En los últimos tiempos asistimos a un proceso de devaluación de la Ley, a una crisis de lo jurídico, que no es casual ni es imputable solamente a la conducta de los ciudadanos, ni a la práctica de la “letra colorada”. Al contrario, se ha difundido por parte de académicos y políticos la tesis de que el “estado de legalidad” ha sido superado, que vivimos el tiempo de los derechos, que la interpretación constitucional autoriza a obrar discrecionalmente, que sobre las normas están las aspiraciones sociales, que las sentencias deben “modular” los derechos y los efectos de su aplicación en función de los actores, las etnias, etc. Se ha llegado a decir que la ley es un “producto burgués” en el mejor estilo de las nostalgias revolucionarias.

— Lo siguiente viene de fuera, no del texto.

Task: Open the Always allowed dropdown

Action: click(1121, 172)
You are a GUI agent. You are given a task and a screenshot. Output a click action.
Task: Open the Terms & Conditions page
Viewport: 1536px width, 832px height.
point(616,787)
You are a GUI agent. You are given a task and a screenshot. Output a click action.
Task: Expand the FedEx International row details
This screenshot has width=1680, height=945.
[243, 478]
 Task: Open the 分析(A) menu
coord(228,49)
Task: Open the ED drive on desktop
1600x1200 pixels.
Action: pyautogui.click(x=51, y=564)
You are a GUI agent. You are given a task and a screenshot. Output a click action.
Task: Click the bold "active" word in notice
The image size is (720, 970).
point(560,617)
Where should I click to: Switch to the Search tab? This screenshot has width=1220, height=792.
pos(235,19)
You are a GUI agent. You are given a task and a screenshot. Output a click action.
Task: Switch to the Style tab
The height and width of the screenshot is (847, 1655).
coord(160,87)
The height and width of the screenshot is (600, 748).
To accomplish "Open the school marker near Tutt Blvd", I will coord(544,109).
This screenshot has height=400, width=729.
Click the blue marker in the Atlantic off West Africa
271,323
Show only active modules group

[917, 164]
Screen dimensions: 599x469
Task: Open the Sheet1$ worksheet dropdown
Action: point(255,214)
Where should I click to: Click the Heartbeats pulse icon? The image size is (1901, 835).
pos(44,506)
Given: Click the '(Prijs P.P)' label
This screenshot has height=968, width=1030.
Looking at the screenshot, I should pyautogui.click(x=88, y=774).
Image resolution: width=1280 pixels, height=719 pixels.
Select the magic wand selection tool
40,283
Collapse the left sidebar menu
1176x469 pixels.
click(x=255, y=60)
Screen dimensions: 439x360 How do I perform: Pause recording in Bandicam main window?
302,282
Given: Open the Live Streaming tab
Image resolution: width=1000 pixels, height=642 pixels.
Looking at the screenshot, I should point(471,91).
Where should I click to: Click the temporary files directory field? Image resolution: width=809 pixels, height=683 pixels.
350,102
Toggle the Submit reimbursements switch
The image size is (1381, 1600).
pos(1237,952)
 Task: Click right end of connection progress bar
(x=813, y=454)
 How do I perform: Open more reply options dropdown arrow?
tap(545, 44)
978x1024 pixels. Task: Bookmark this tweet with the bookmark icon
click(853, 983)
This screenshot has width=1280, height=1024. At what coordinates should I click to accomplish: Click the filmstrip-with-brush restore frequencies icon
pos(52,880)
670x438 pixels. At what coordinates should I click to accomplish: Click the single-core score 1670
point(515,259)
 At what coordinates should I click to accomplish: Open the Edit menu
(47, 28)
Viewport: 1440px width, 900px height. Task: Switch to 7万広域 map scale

La devaluación efectiva del Derecho empieza a dar frutos precoces y amargos, como era fácil suponer. Hay varios damnificados por el torbellino que está demoliendo pausada y constantemente a la legalidad, uno de ellos es el Estado, cuyas actividades, obras y políticas se han visto también desprovistas del escudo de la ley. Los ciudadanos, por supuesto, han quedado inermes frente al poder, y desprotegidos ante la práctica que se ha generalizado de “legislar” o interpretar por reglamento, por instructivo y hasta por página web. La seguridad jurídica, otro concepto “burgués”, pero esencial para la vida en cualquier sociedad civilizada, ha quedado seriamente dañada. Ya no existe más, sino como argumento de abogados ingenuos que aún creen en el Estado de Derecho.
La consecuencia de fondo es que el deterioro de la legalidad, la antipatía a las normas y su constante reforma e interpretación caprichosa, están perjudicando a la protección de los derechos de las personas, que, según dice la Constitución, es la principal tarea del Estado. Resulta, pues, que la teoría neoconstitucionalista del “derecho dúctil”, de los “principios” puestos en manos de los jueces, está conspirando gravemente contra los fundamentos y los fines del Estado que inauguraron los mismos neoconstitucionalistas criollos, todo esto porque “una cosa es con guitarra y otra cosa es con violín”, una cosa son las teorías y otra la realidad, una cosa son los discursos y los foros, y otra lo que va marcando la vida.